Pain is a part of this life. Brokenness is all around us. Parents split. Families’ abuse. The cancer wins. Children die. The only thing I know to be true is this: God IS faithful. He is a deliverer. A healer. A savior. A protector. A warrior. A lover. A completer.
I’ve seen some pretty dark stuff in my days on Planet Earth. Perhaps the darkest was when a precious child in my life drowned. Utter despair. There was no escape from the pain. It was crushing. I never considered killing myself, but I can now see how some people could do it.
The pain is simply too much too bear. It was the worst time of my life.
But God moved with a Mighty Hand. In that moment, He heard me crying out and reminded me of this scripture,
“He lifted me out of the slimy pit, out of the mud and mire; he set my feet on a rock and gave me a firm place to stand.” – Psalm 40:2
God brought to me a community of faith that changed my life and surrounded me with an amazing family in Christ. I walked in to new life.
He restored my heart and healed me of the wounds. I saw how good and mighty He really is. I worship Him for His faithfulness to bind up a broken heart. It didn’t happen overnight, though. Even as mighty as He moved, healing is a process.
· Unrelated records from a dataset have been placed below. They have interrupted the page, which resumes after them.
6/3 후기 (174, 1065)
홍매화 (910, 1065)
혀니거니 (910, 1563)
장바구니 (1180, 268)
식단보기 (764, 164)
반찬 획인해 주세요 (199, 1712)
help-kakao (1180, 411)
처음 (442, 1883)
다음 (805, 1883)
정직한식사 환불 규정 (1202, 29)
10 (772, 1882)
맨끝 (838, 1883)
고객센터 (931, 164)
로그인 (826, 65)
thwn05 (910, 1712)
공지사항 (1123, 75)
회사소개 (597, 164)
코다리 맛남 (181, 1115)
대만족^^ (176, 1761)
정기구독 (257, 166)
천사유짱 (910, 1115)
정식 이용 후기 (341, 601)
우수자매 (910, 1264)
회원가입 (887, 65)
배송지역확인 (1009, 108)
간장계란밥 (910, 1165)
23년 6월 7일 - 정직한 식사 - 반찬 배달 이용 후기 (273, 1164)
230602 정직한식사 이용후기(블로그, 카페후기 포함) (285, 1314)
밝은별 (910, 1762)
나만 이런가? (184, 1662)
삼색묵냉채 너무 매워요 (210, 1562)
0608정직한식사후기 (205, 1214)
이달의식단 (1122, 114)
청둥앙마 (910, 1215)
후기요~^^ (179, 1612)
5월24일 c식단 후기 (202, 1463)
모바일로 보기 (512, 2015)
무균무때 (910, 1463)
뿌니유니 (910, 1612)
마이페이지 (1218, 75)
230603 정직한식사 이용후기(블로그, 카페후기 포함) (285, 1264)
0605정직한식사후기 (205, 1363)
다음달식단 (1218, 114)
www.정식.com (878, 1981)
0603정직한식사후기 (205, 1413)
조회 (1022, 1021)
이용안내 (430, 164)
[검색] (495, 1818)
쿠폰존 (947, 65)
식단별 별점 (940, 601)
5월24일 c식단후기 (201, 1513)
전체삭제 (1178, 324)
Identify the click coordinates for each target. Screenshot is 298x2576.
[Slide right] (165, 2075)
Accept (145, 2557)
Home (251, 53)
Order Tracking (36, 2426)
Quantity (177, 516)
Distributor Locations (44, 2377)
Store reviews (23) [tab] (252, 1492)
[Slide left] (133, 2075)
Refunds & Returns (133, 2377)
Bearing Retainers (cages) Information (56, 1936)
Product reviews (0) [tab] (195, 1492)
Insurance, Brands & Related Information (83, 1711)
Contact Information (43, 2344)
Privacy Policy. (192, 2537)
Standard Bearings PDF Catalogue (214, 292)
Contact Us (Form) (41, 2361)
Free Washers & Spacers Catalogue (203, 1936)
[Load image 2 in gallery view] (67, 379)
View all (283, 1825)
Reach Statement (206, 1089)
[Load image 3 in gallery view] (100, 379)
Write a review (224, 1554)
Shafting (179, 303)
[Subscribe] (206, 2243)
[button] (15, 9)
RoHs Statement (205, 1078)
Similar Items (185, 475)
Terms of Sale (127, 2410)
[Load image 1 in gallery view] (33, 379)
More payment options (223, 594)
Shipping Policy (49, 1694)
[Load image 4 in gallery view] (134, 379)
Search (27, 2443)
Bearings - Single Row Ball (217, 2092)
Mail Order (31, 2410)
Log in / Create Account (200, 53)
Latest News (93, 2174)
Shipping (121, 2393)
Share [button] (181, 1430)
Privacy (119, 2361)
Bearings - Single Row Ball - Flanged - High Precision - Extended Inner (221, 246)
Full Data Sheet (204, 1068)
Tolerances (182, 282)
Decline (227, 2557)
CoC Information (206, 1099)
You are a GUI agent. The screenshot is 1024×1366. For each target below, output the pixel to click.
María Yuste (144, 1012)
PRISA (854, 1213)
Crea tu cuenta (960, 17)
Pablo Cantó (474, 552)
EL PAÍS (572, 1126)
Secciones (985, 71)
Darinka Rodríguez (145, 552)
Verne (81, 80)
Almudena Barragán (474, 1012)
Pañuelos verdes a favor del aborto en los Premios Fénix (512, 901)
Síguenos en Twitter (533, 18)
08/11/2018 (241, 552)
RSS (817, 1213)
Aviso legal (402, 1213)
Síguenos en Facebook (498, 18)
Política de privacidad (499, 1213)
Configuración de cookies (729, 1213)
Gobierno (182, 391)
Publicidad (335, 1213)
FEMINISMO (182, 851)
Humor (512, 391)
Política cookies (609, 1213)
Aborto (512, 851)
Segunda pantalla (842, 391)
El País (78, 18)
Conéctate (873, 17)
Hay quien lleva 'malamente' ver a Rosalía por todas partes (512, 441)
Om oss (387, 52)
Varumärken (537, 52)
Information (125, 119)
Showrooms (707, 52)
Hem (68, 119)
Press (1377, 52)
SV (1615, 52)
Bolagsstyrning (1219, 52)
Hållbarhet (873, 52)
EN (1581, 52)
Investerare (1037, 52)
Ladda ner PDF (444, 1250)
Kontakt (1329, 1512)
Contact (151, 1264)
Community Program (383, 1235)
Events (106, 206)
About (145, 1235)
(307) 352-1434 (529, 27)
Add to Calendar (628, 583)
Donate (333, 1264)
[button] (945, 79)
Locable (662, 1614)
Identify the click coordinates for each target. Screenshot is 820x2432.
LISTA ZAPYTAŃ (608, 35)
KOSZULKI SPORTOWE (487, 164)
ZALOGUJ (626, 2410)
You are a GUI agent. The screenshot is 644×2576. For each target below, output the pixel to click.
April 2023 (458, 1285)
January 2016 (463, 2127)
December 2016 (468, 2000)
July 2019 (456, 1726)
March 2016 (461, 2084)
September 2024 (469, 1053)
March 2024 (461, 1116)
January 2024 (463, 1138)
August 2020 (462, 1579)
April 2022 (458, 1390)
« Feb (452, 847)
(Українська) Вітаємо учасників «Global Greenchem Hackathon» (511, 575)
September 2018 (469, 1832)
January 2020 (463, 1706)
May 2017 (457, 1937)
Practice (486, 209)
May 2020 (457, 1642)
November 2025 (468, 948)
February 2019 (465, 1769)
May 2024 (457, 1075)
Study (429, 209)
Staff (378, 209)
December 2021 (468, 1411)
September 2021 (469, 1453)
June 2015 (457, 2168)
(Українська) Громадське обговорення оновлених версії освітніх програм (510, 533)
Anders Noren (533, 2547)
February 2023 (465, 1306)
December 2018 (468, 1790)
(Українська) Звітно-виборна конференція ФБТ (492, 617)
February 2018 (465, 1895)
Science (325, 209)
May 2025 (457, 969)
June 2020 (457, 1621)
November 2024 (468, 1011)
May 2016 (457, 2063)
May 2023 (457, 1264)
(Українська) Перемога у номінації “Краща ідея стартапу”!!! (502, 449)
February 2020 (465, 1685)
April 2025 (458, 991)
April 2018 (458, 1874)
It seemed as though the pain would always be with me but again His promises are true.
Weeping may last for the night, but a shout of joy comes in the morning. – Psalm 30:5
The night may last longer than you wish, but when The Lord is your God, the morning always comes.
This past August was 2 years since the little one went to be with Jesus. Not only did God help me walk into new life, but He saw fit to completely heal me. I am free. Looking back, I realized that even though He had been healing me, I was still walking with a limp through life. While I was not under the weight of tragedy any longer, joy had not returned to my heart.
The other weekend, we celebrated the marriage of a brother and sister in Christ. We laughed and danced the night away. I cannot remember ever laughing so much. It was the best time I have had in years.
“He put a new song in my mouth, a hymn of praise to our God. Many will see and fear the LORD and put their trust in him.” – Psalm 40:3
I would never wish such tragedy on my worst enemy but by clinging to Jesus during the night, He has restored my soul.
I know some of you have experienced terrible things, I know that. Just remember, no matter how long the night, the morning always comes. After that season, the Lord left me with a simple message I would share with you. The pain fades. Love remains. Joy returns.